*Задание:*
Повторите без изменений часть текста о барбекю с соседями, начиная со слов «10.07. Сегодня нашей» и заканчивая словами «возле своих подъездов.)».

*Отрывок текста:*
┌──
10.07. Сегодня нашей Ляльке исполнился месяц, и мы пригласили ближайших соседей на барбекю. Юбилярша лежала на террасе в своей летней качалке и принимала поздравления и комплименты.

«О, май блубери!» — восклицает бабулька Пэт. («Блубери» в переводе с английского значит «голубая ягода».) С нею — ее неизменный шпиц. Точно такой, как у чеховской героини. Правда, Патриция Олсон старше ее лет на шестьдесят. Она лихо водит свой огненно-красный лимузин. Раз в неделю встречается на ленче в ресторане с подругами по коллежу. (Невольно вспоминаются российские старушки, дотлевающие на скамейках возле своих подъездов.)

Сьюзи — «собачья мать», пожимая плечами, всё повторяет: «Ай, ханни!» («ханни» — мед). Из-под мышки у нее также выглядывает дружочек — ее лохматая собачонка. «Цветочный барон» Джо принес какие-то особенные цветы в горшочке.

У всех свои судьбы. Сьюзи — сорокалетняя дева-креолка родом с Сейшельских островов. Туда она мечтает вернуться, как только выйдет на пенсию. «Там такой воздух! Там я молодею лет на десять. А здесь меня ничего не держит. И славно, что мы с тобой одни, правда, Пэт?» — «О, нет, — горячо возражает миссис Олсон, — я не сетую на одиночество. Дети выросли, разъехались… Но я прожила счастливую жизнь с моим мужем…» И мы слушаем историю обычной американской семьи. После рождения первенца у супругов Олсонов долго не было детей, и они усыновили двоих мальчиков, после чего у них снова родился свой ребенок. Подобных случаев в Америке много.
└──
*Фрагмент набора данных:*
┌──
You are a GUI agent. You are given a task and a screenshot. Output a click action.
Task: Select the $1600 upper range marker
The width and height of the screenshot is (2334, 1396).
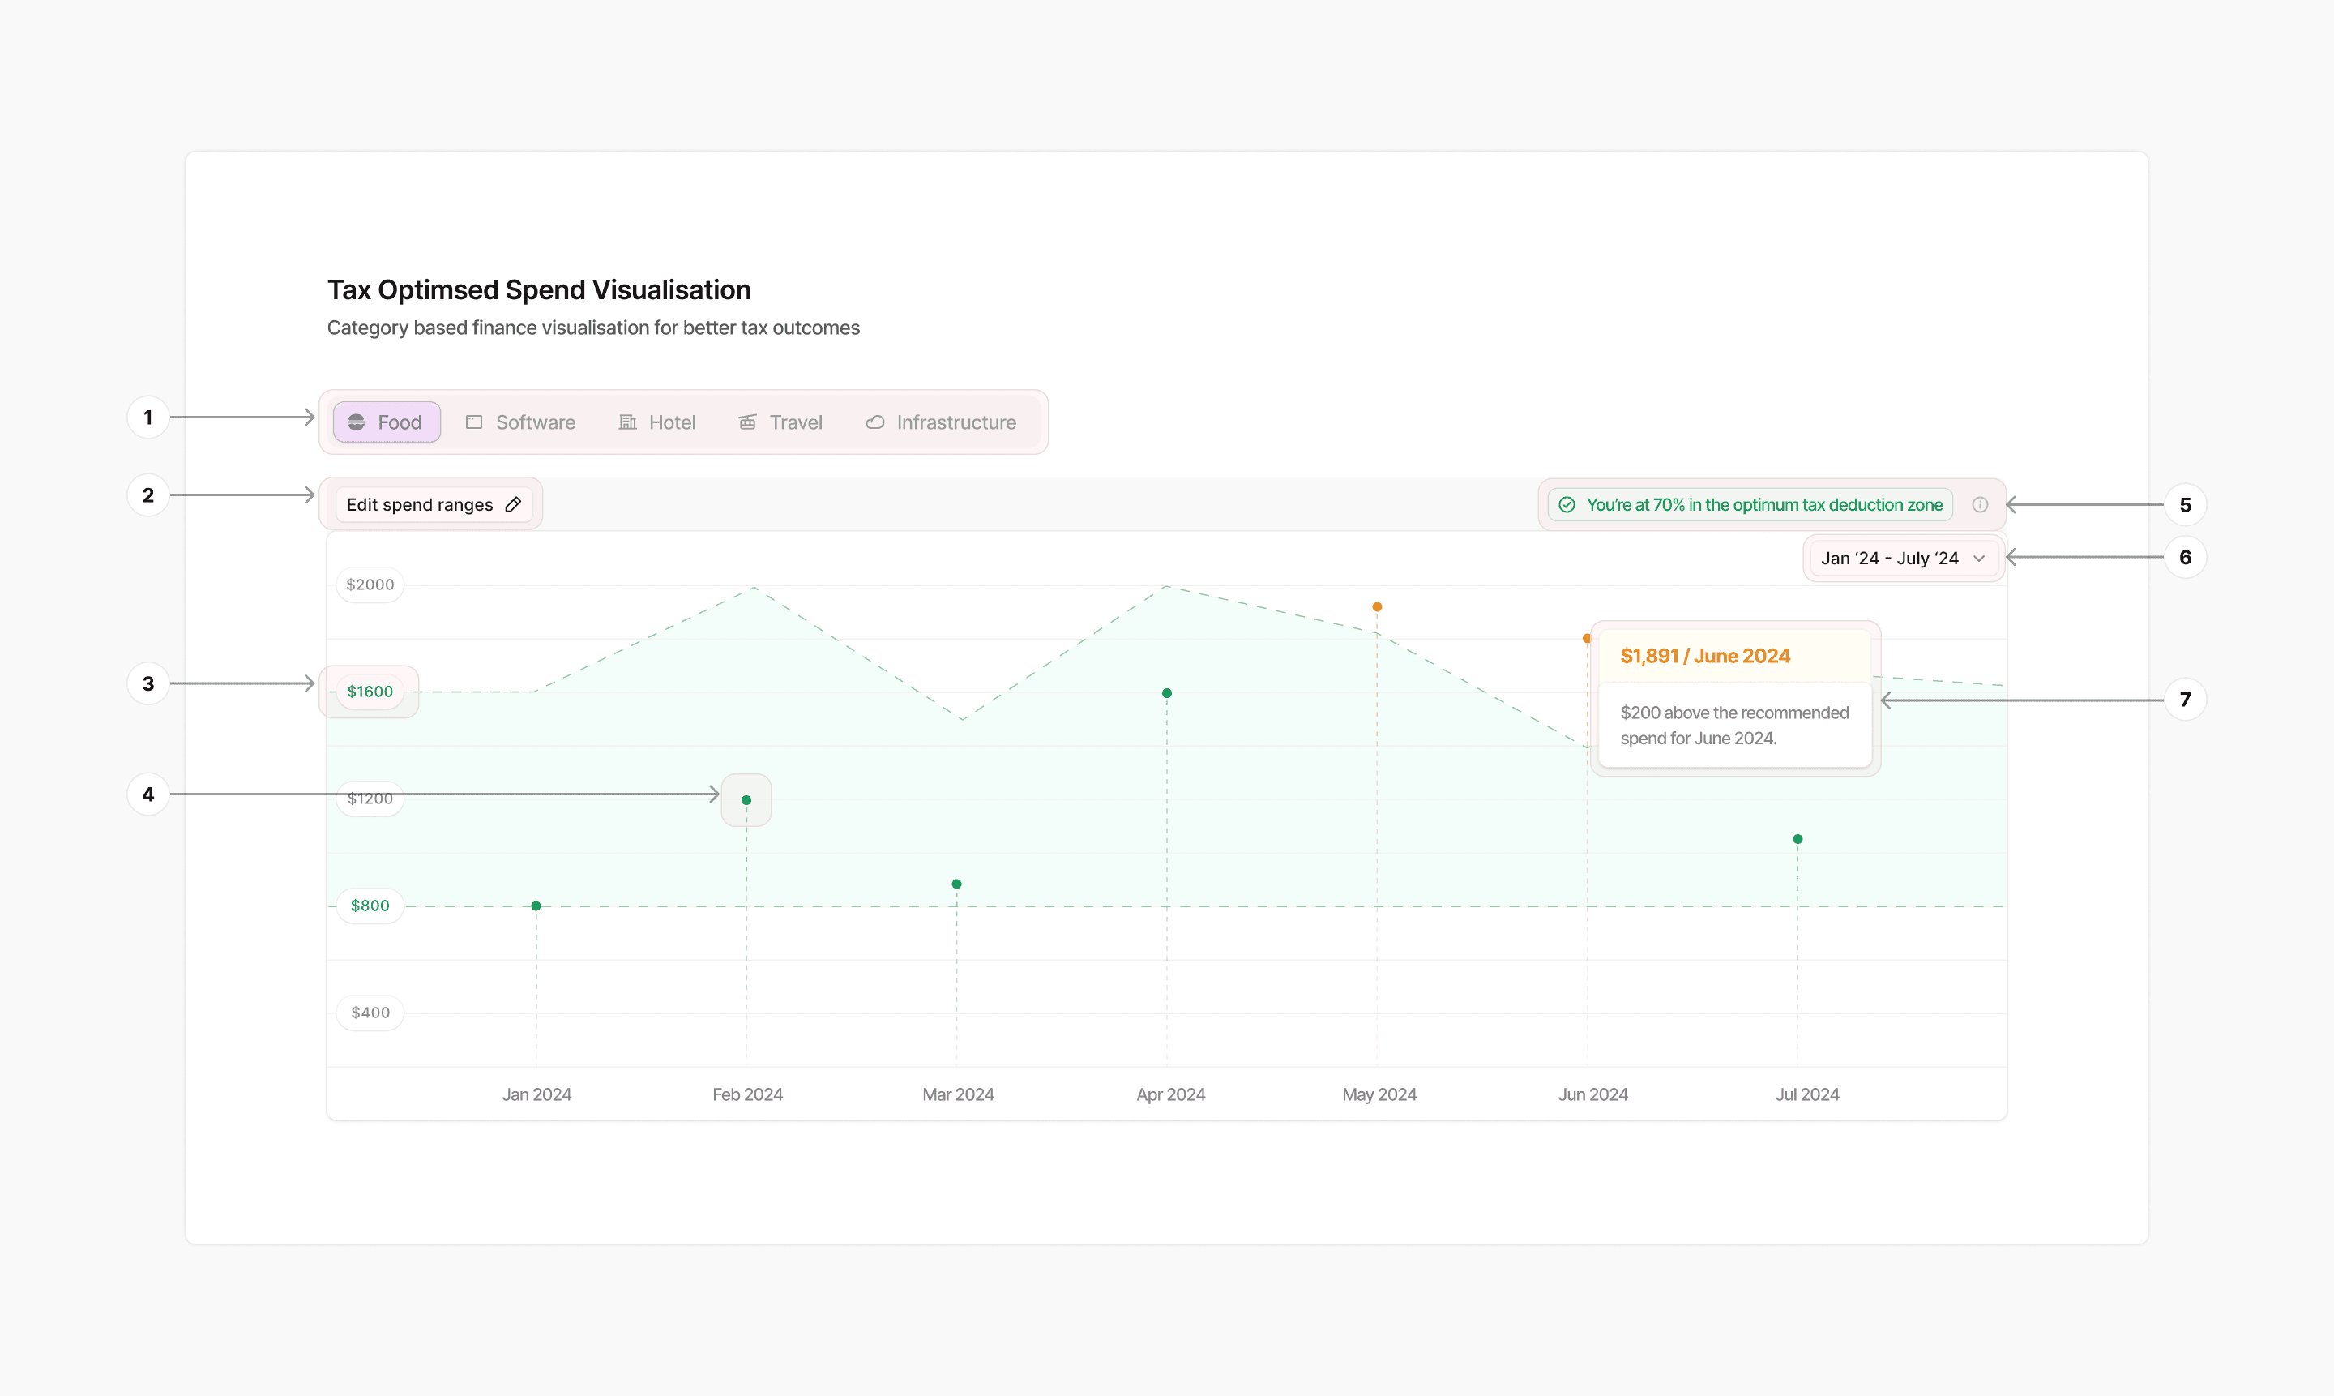tap(370, 691)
└──
*Полный ответ:*
10.07. Сегодня нашей Ляльке исполнился месяц, и мы пригласили ближайших соседей на барбекю. Юбилярша лежала на террасе в своей летней качалке и принимала поздравления и комплименты.

«О, май блубери!» — восклицает бабулька Пэт. («Блубери» в переводе с английского значит «голубая ягода».) С нею — ее неизменный шпиц. Точно такой, как у чеховской героини. Правда, Патриция Олсон старше ее лет на шестьдесят. Она лихо водит свой огненно-красный лимузин. Раз в неделю встречается на ленче в ресторане с подругами по коллежу. (Невольно вспоминаются российские старушки, дотлевающие на скамейках возле своих подъездов.)